Tekst do przeczytania:
Sąsiedzi wykorzystując większość swoich udziałów we wspólnej działce, po 5 latach sądowej obrony z naszej strony, uzyskali w 2017 roku zgodę (!) sądu na wycięcie należących do nas 19 sosen w wieku 17 lat oraz na usunięcie bram, w tym bramy wjazdowej, ochraniającej wspólną działkę oraz naszą działkę od terenów publicznych, do której to bramy – trzeba zaznaczyć - mieli piloty. Ostrowski Sąd Rejonowy wydał zgodę na zniszczenie naszej własności, potwierdzonej aktem notarialnym oraz uzgodnieniami w umowach typu quoad usum ze wszystkimi poprzednimi właścicielami, od których to udziały we wspólnej działce kupowali „dobrzy” sąsiedzi!

Dziwnym trafem z akt sprawy w sądzie zniknęły właśnie nasze dwa najważniejsze dokumenty, świadczące o tym, że drzewa i bramy na wspólnej działce są naszą wyłączną i legalnie posadowioną tam własnością. /1. Oświadczenie współwłaścicieli/ Sąd wydał więc wyrok nie badając tych dokumentów i zgodził się na zniszczenie naszej legalnej własności tylko po to, żeby sąsiedzi mogli dobrze sprzedać swoje działki z domami i udziały we wspólnej działce! Dziwnym trafem, „nasz” adwokat nie powiadomił nas także o sprawie apelacyjnej, w której z tego powodu nie mogliśmy nawet zabrać głosu i bronić się! Strata materialna jaką ponieśliśmy w wyniku tak skandalicznego wyroku na skutek agresywnych działań sąsiadów, to według wyceny rzeczoznawcy z dziedziny leśnictwa i drzewiectwa kwota prawie 33 tysięcy złotych plus koszt budowy nowego ogrodzenia – razem około 70. tys. zł!

Do tego należy doliczyć pozbawienie nas dobroczynnego wpływu drzew na nasze zdrowie i środowisko oraz możliwości pracy przy ich pielęgnacji – wartość bezcenna!

Krótkie ćwiczenie:
Ile sosen i w jakim wieku sąd pozwolił wyciąć według tekstu o sporze z sąsiadami? Pozycje nie mają żadnego związku z tekstem.

Podane pozycje:
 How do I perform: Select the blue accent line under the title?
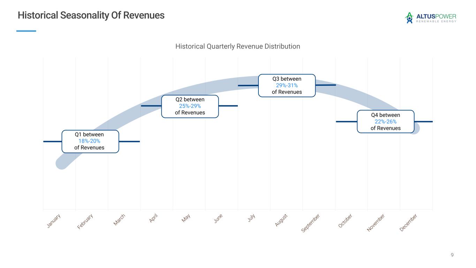pyautogui.click(x=26, y=31)
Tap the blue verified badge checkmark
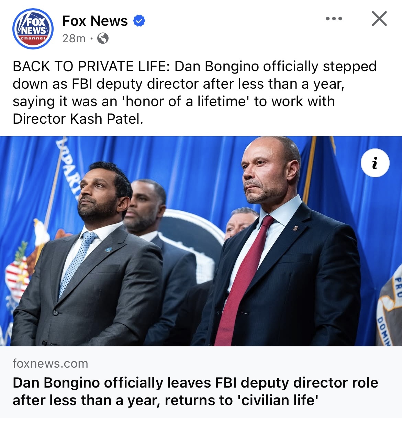 tap(139, 21)
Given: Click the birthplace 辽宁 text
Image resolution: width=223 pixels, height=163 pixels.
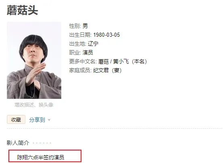Looking at the screenshot, I should pos(93,44).
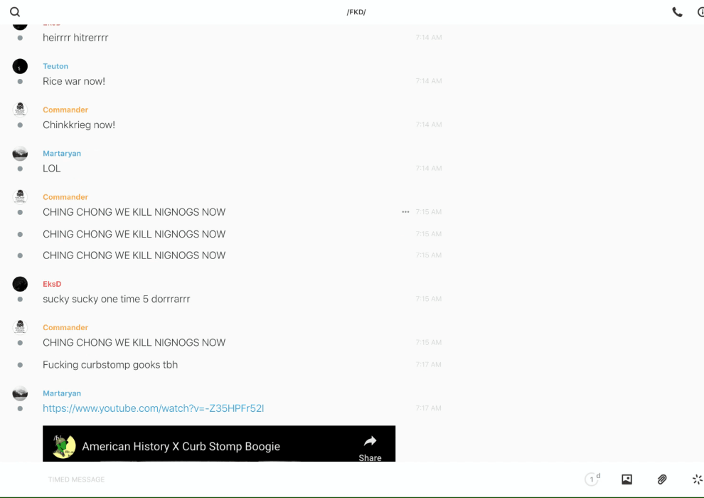Click EksD's avatar beside the 7:15 message
This screenshot has height=498, width=704.
point(20,285)
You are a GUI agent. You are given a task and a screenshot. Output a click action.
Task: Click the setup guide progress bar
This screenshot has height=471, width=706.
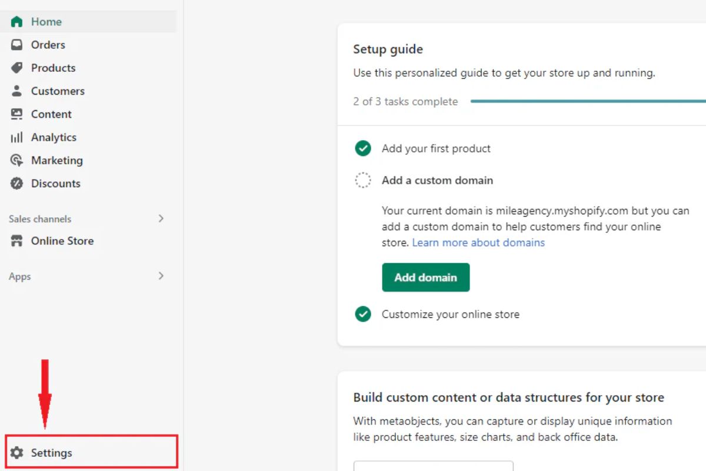coord(588,101)
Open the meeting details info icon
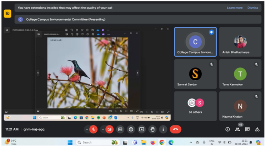 click(227, 130)
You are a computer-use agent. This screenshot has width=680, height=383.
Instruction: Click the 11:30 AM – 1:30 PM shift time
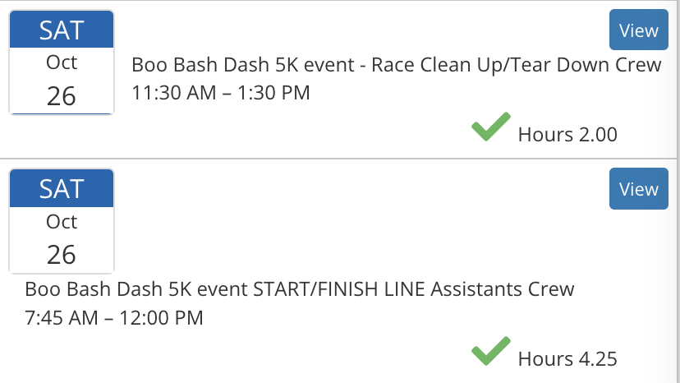tap(221, 93)
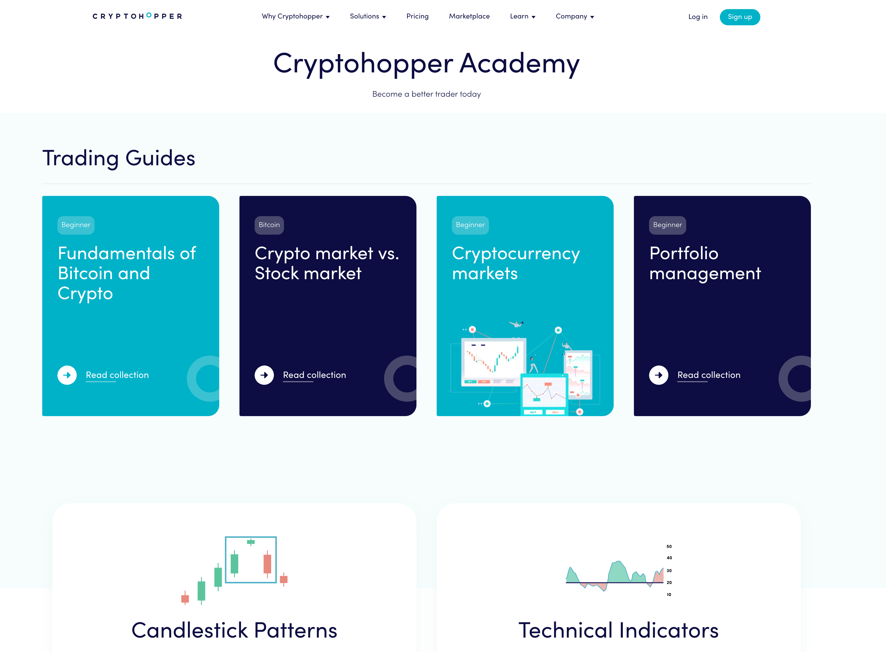Click the arrow icon on Crypto market collection
The height and width of the screenshot is (652, 886).
coord(264,375)
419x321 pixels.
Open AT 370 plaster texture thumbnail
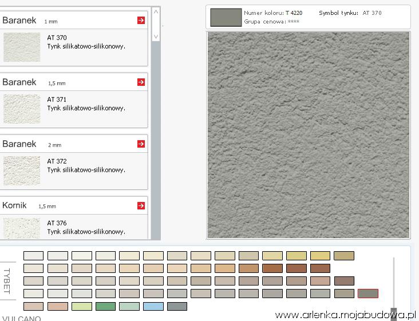tap(22, 47)
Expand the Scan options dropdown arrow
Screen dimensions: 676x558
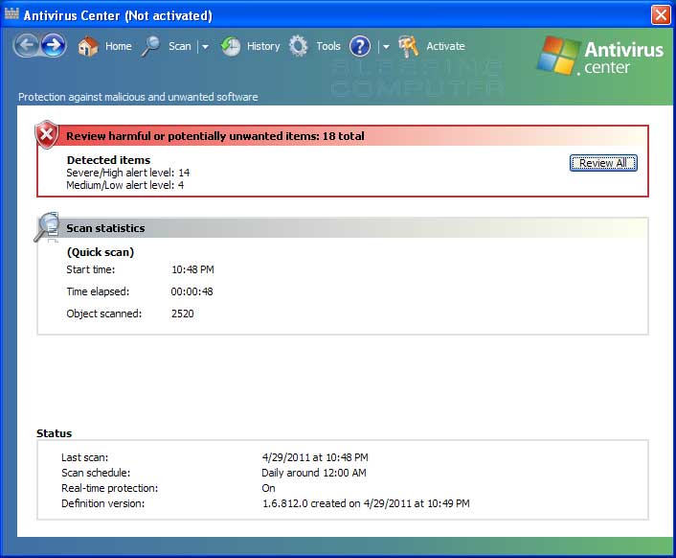pos(205,47)
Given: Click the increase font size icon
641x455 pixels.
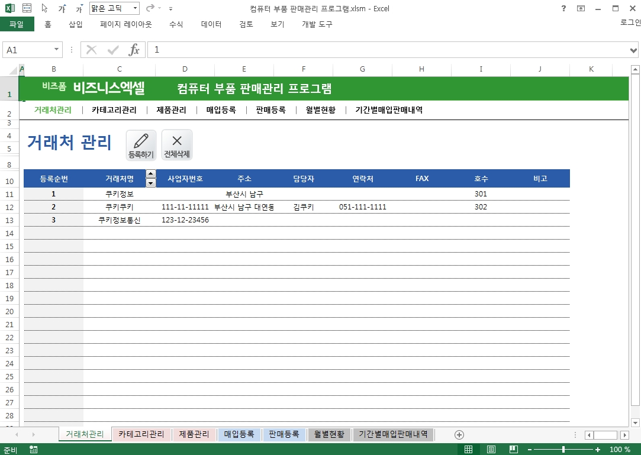Looking at the screenshot, I should point(63,9).
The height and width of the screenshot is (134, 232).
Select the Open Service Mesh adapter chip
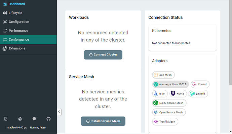click(x=169, y=112)
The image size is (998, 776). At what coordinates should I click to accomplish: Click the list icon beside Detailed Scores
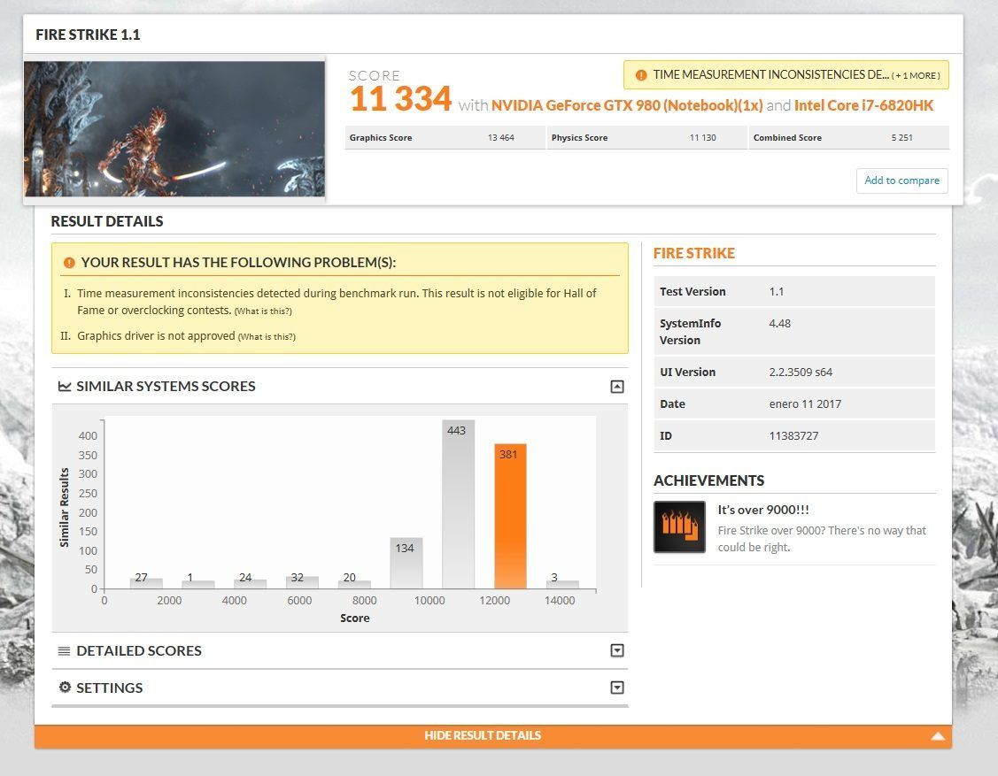click(x=64, y=651)
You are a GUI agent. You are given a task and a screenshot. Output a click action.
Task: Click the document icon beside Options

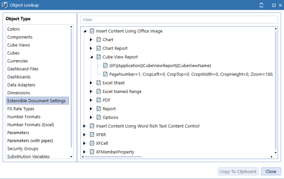(99, 117)
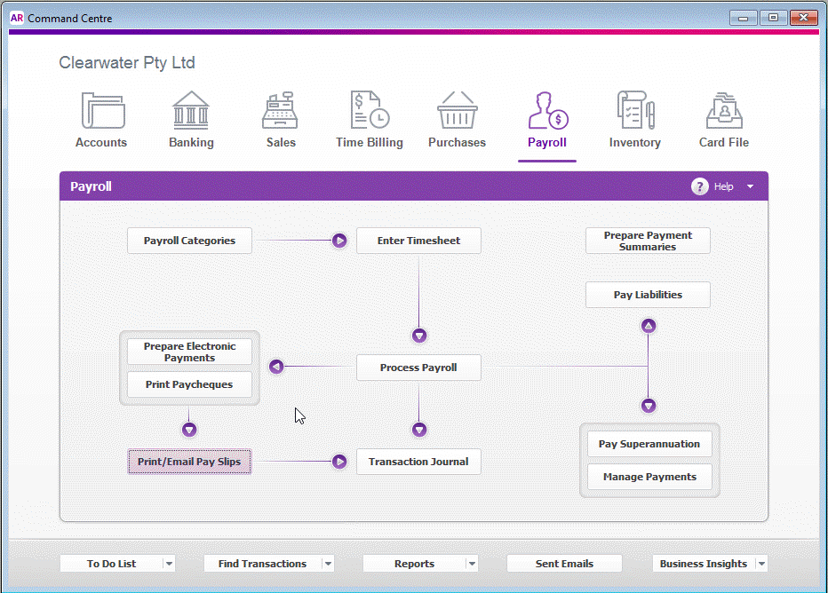Select the Banking building icon
The image size is (828, 593).
coord(191,110)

Odpowiedź poniżej:
Sąd pozwolił wyciąć 19 sosen w wieku 17 lat.